Nel caso in esame, alla dipendente era stato contestato il fatto di trovarsi – durante la fruizione di un giorno di permesso ex lege n. 104/1992 – in un luogo diverso rispetto a quello in cui si trovava la madre disabile, violando i princìpi di correttezza e buona fede nonché gli specifici obblighi contrattuali di diligenza e fedeltà e causando, altresì, con l’ assenza dal servizio, disagi e disservizi nell’organizzazione del lavoro.
Secondo i Giudici della Suprema Corte sono condivisibili le conclusioni dei giudici del primo e del secondo grado, secondo cui la contestazione della società era da intendersi quale contestazione di assenza ingiustificata per un giorno e non come comportamento fraudolento e preordinato all’abuso della fruizione del permesso ex lege n. 104/92. Pertanto, è corretta l’applicazione della tutela reintegratoria in favore della lavoratrice.

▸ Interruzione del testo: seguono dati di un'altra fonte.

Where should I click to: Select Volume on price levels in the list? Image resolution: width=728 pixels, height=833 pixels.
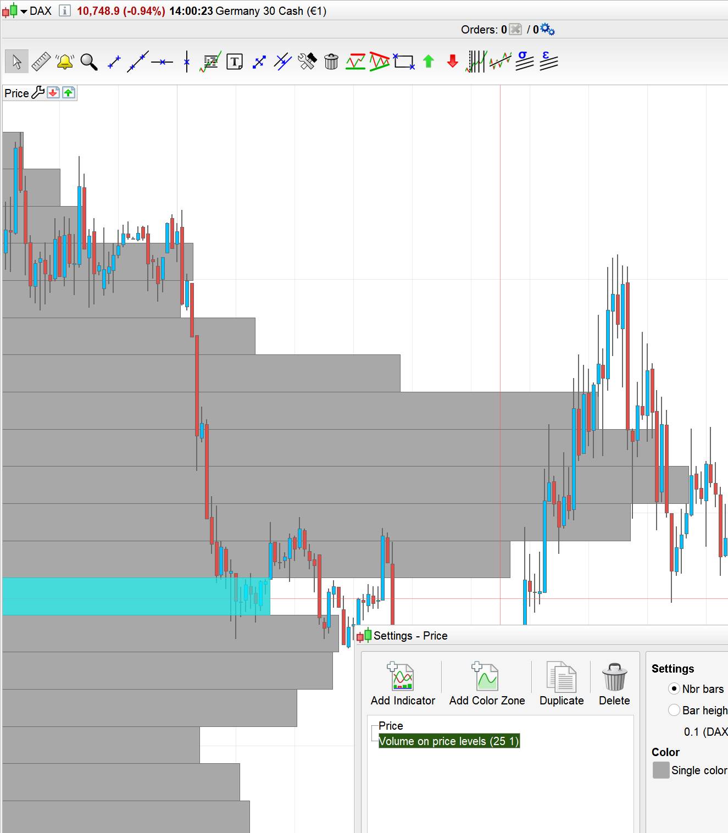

La Corte ribadisce il principio secondo cui – in tema di licenziamento disciplinare – nel processo di scelta circa la tutela applicabile, è consentita al Giudice la riconduzione della condotta addebitata al lavoratore ed in concreto accertata giudizialmente nella previsione contrattuale che punisca l’illecito con sanzione conservativa anche laddove sia espressa attraverso clausole generali o elastiche, confermando l’operato del Giudice di merito e respingendo – conseguentemente – il ricorso proposto dal datore di lavoro.